As an AME, I'd like to believe that a more probing examination and stiffer medical standards would improve the safety of flight. Unfortunately, that is not the case. I'd like to believe that more resources devoted to aviation medical certification will save lives. A few lives may be spared, but chasing medical factors is a most uneconomical method to procure safety aloft.

*Those wishing to comment on the proposed changes may write to the FAA, Docket No. 27940, Notice #94-31, 800 Independence Avenue SW, Washington, D.C. 20591. The comment period closes February 21. Comments should be submitted in triplicate.*

Ian Blair Fries, AOPA 551497, is an orthopedic surgeon with extensive medical and aviation-related credentials. He is an instrument-rated commercial pilot, senior aviation medical examiner, accident prevention counselor, and chairman of AOPA's Medical Advisory Committee. Fries is also a member of the Flying Physicians Association, Civil Aviation Medical Association, and Aerospace Medical Association.

Highlights of AOPA's opposition to the more onerous of the FAA's proposed changes to medical standards:


Specifications for "personality disorders, neurosis, and other mental conditions" remain far too general under the proposed revision.

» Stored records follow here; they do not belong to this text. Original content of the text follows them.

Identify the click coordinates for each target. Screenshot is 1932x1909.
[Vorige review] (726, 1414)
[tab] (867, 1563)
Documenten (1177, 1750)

Reducing blood pressure maximums from the current 170/100 (recumbent) to 155/95 (seated) would force many with borderline hypertension to undertake expensive drug therapies and cardiovascular workups to qualify for a medical certificate.

Applicants for second-class medicals, including most of the nation's flight instructors, would be required to undergo electrocardiograms every two years. Currently, that standard exists only for airmen holding first-class medical certificates.

The FAA's former standard relating to "convulsive disorder" would change to make a single seizure event disqualifying or subject to a special-issuance medical.

The NPRM does not recognize modern medical technology in cardiological areas such as heart valve replacement and pacemakers.

Requirements would force third-class medical certificate holders over 70years of age to submit to an exam every year.
AOPA supports some parts of the NPRM, such as changes to visual acuity and color vision standards, the administration of hearing tests, and the possible certification of diabetics whose conditions are under good control with insulin or oral medication.



[This message has been edited by inverted flatspin (edited 06 December 2000).]

inverted flatspin
6th Dec 2000, 06:39
Oh yeah I forgot to mention that this was written a few years ago and the FAA have implemented most of its recommendations.

The conclusions it draws are still valid, not just in an American context but also for Europe.

Bird Strike
6th Dec 2000, 19:06
If I were a legislator, I would focus more on fatigue/tiredness level as a safety factor than tightening up the medical standards...

mlbmd
11th Dec 2000, 07:24
It seems to me that the responsible pilot would recognize that single pilot in command operation; that is, flying with no other qualified pilot on board should be voluntarily abandoned when, statistically, the risk of incapacitation from a catastrophic medical event, such as coronary thrombosis or stroke reaches unacceptable levels. This should be an unselfish decision not necessarily in accordance with the limits allowed by FAA medical standards.
I cannot recommend a specific time or age for everyone; I think we all know our own lifestyles and health well enough to make this judgment. Honoring this judgment is probably more effective than a cursory physical examination every 3 years for the Class III.